Lower stocking rate for pasture: can have twice as many stockers for a pasture than you can with cows
Great option for farms who rely on cash crops for primary income who don't need the extra worry and labour associated with cow-calf
Disadvantages:
Not much income is made because often you can be buying for as much money as you are selling them
Cannot be raised in areas where there is naturally poorer quality forage
Stockers are growing animals and require good, nutritive feed all the time they are living on the farm
Risk of death loss and illness after buying animals from stockyard
Often there is no health record that comes with these animals, so one has to vaccinate for everything applicable to that area and deworm as soon as they come to the farm.
Can be quite noisy for a week or so since most calves that are being backgrounded have just been weaned
Risk of finding a bull or two in the herd--extra cost and effort of having to find those bulls and castrate them.
You cannot control the personality of the animals you buy: you will end up with some animals that are more flighty and nervous than others.

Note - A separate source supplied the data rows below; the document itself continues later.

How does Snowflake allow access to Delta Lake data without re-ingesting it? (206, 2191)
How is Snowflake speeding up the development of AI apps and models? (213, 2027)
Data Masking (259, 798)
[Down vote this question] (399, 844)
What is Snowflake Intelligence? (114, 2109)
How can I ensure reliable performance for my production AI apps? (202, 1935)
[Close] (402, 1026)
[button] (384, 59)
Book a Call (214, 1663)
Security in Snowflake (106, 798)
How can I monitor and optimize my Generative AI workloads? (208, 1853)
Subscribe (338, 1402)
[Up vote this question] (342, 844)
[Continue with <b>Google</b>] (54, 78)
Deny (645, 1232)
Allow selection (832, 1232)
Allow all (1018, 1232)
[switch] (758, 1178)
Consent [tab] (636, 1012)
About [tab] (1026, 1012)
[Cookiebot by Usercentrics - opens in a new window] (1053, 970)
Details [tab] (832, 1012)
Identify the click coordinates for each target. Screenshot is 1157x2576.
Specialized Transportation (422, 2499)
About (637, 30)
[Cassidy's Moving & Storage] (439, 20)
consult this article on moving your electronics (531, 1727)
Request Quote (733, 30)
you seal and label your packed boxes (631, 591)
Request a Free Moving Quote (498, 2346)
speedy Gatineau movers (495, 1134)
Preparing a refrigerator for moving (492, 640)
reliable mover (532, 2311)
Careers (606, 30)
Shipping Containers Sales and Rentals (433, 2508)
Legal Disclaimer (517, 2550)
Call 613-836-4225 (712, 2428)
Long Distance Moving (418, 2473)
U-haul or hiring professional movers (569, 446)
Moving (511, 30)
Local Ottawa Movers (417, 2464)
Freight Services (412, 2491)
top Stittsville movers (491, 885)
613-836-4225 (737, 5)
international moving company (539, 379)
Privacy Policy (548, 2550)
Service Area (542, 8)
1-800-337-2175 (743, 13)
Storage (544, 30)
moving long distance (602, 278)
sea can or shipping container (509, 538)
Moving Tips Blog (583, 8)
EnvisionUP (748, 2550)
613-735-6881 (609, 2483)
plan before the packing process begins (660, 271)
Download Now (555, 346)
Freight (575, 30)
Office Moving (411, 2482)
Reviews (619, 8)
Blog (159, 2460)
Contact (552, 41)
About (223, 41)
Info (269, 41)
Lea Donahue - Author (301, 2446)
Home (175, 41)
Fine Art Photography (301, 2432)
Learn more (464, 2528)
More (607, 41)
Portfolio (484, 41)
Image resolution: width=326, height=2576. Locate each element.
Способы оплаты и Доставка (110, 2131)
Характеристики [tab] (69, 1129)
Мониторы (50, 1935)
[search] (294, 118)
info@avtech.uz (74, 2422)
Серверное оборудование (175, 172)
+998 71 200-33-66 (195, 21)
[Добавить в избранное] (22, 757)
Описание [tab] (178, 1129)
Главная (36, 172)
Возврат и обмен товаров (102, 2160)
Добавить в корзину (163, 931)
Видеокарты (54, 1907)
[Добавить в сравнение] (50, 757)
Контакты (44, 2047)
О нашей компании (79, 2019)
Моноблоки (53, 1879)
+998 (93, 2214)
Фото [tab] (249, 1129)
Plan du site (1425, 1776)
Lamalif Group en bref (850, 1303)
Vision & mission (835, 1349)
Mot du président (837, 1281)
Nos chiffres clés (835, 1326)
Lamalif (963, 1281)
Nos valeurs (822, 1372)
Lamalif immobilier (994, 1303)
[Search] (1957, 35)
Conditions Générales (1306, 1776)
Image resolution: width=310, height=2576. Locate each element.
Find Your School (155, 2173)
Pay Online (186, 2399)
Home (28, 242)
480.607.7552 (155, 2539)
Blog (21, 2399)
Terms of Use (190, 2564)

For some farms, one also cannot control how uniform a stocker herd is when first purchased.
High feed costs as far as striving to have the best quality feed as possible.
Not a good idea to raise when feed costs are high and cattle prices are low.
Backgrounding steers can be too boring for some, especially if they like the idea of working to have a cow-calf herd and the joy of seeing baby calves playing in the corrals and pastures, as well as the planning process that comes with having a cow-calf herd.
Must sell the herd when prices are right--when to sell can be affected by external threats like international markets turning away from your country's beef market, a sudden herd health concern like BSE that has the potential of affecting all beef herds, etc.